George Mayberry

Personal information
- Nationality: Irish
- Born: 24 July 1883 Kenmare, Kerry, Ireland
- Died: 21 November 1961 (aged 79) Frant, East Sussex, England

Sport
- Sport: Athletics
- Event: high jump / triple jump
- Club: Clonliffe Harriers, Dublin

= George Mayberry =

Irish triple jumper

George Mahoney Mayberry (24 July 1883 - 21 November 1961) was an Irish track and field athlete who competed in the 1908 Summer Olympics.

== Biography ==
Mayberry was born in Kenmare, Ireland and was educated at Dublin University. He joined the Clonliffe Harriers of Dublin.

Mayberry represented Great Britain at the 1908 Summer Olympics in London, where he participated in the triple jump event but the distance he recorded is unknown, although he did finish in the top seventeen.
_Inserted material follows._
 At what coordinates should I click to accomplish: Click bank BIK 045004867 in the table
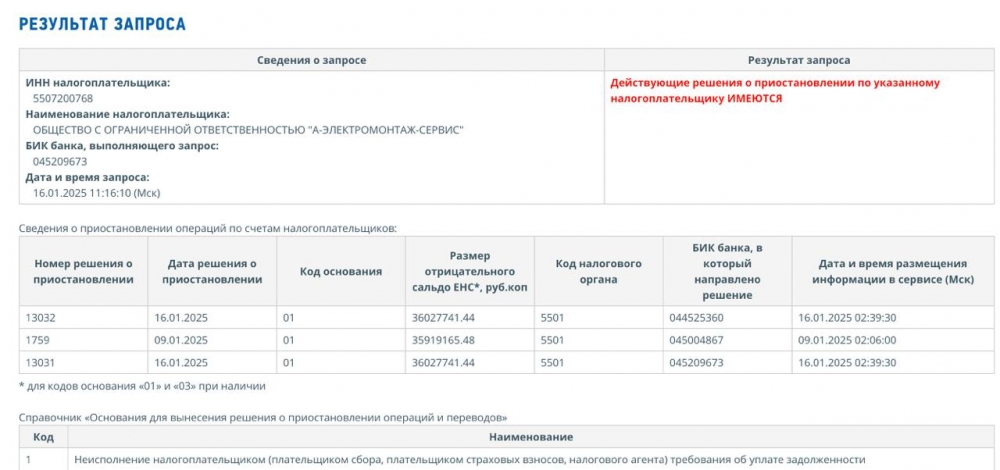[x=696, y=340]
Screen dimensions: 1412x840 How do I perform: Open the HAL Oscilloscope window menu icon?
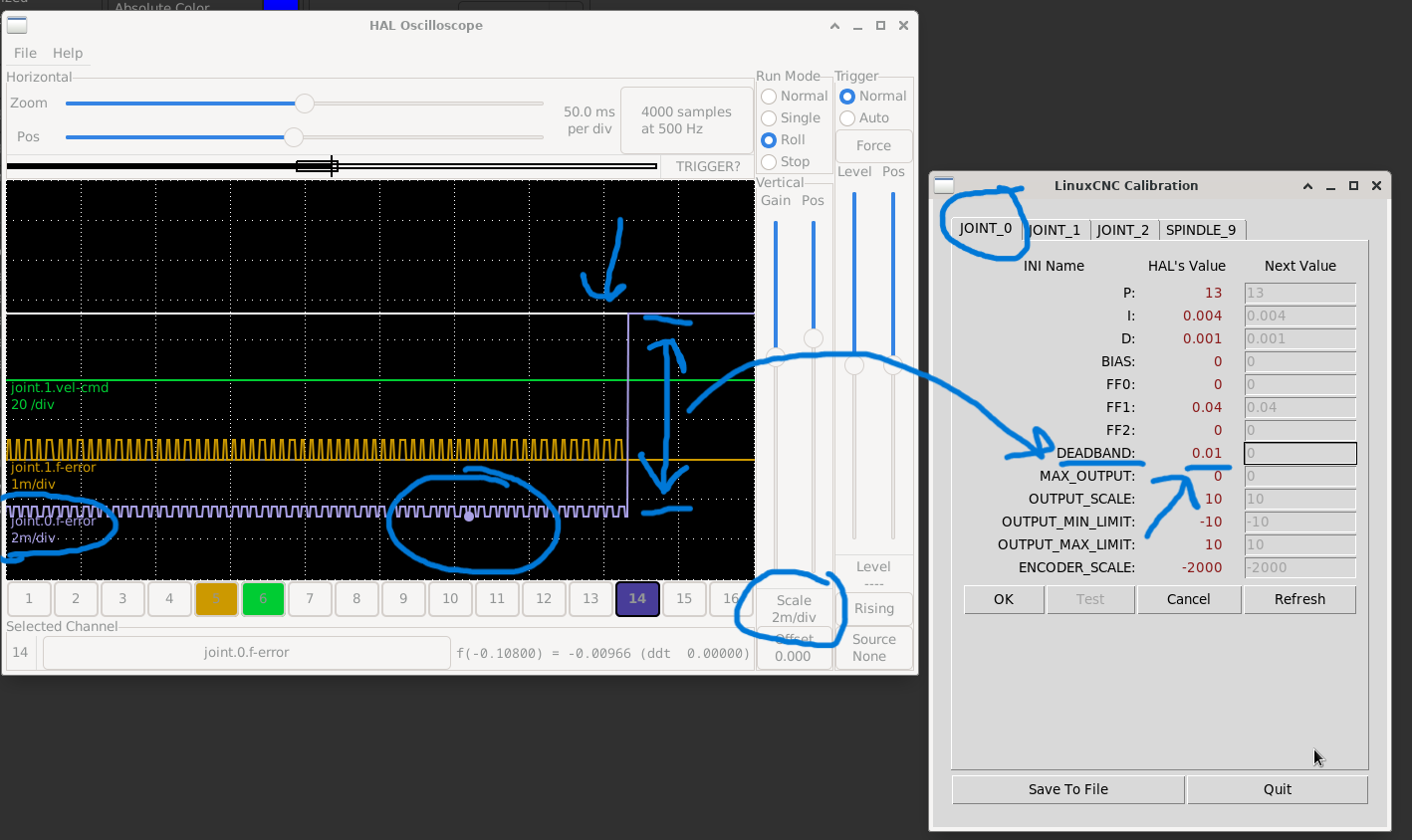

Mayberry excelled in the high jump and finished second behind Con Leahy at the IAAA Championships in 1906, 1907, 1901 and 1911.

From 1914 to 1919, Mayberry served with the Royal Army Medical Corps and later became the medical superintendent of Dagenham Sanatorium and Landon Hills Sanatorium for Children. He died in Frant, East Sussex on 21 November 1961.